Record fixed operations results in the second quarter for the six big, publicly traded new-vehicle chains illustrate an old auto-retail truism: “New cars are just a pathway to be able to get to your high-margin businesses of financing, and servicing parts, cars and trucks.”
That’s what Bryan DeBoer, Lithia Motors president and CEO says, in Lithia’s Q2 earnings conference call.
“If I grow top line in new- and used-vehicle sales, I get to 62% of my net profit that’s generated from aftersales. So massive a point to remember. And obviously, to be able to grow the aftersales, you’ve got to spend money to do it,” DeBoer says.
The top line refers to where revenues appear on a profit and loss statement.
Down the Road
For example, personnel expenses in the sales department at a dealership account for the most significant part of selling, general and administrative expenses for the whole operation, DeBoer says. But that investment pays off when those customers come back to fixed ops, and ultimately, in customer loyalty, he says.
“So, anything that occurs there is going to pay later in aftersales,” he says. “So (it is) important to remember that.”
Lithia Motors, based in Medford, OR, reports second-quarter revenue of $998 million in what it calls its aftersales segment, an increase of 8.5% vs. a year ago. For the first half, Lithia Motors’ aftersales revenue is $1.9 billion, up 5.4%. Fixed operations revenue numbers in this story are reported on a same-store basis.
A Rising Tide
For the “Big Six” auto retailers, total fixed operations revenues are $4.6 billion for the second quarter, an increase of 9.3% vs. a year ago. The year-ago comparison is made easier because in June 2024, hackers caused a shutdown at dealership management system vendor CDK Global, which indirectly temporarily halted operations at thousands of dealerships.
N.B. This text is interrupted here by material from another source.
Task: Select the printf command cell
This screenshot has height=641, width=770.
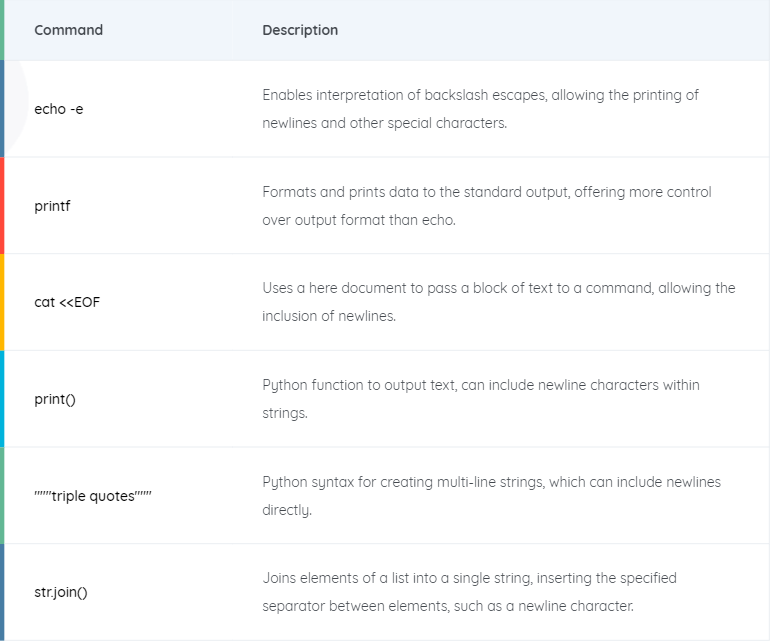Action: (52, 206)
For the first half of 2025, fixed ops revenue for the six publicly traded new-car groups is $9.0 billion, up 6.2% vs. a year ago.
“Aftersales was once again a key earnings driver,” with substantial increases in both customer-pay and warranty work, DeBoer says in the call. He’s referring to Lithia Motors, but the same holds true for the rest of the public auto retail groups.
High-Tech Investment
Asbury Automotive Group of Duluth, GA, reports parts and service revenue of $590.8 million in the second quarter, up 5.6% vs. a year ago. In the first half, Asbury's parts and service revenue is about $1.2 billion, up 3.5%.
“Our parts and service business continued to deliver stable, consistent growth with same-store gross profit up 7% for the quarter,” says David Hult, Asbury president and CEO, in an earnings call. “We are continuing to invest in tools and technology that will enable our fixed operations business to operate more efficiently and deliver an even better guest experience.”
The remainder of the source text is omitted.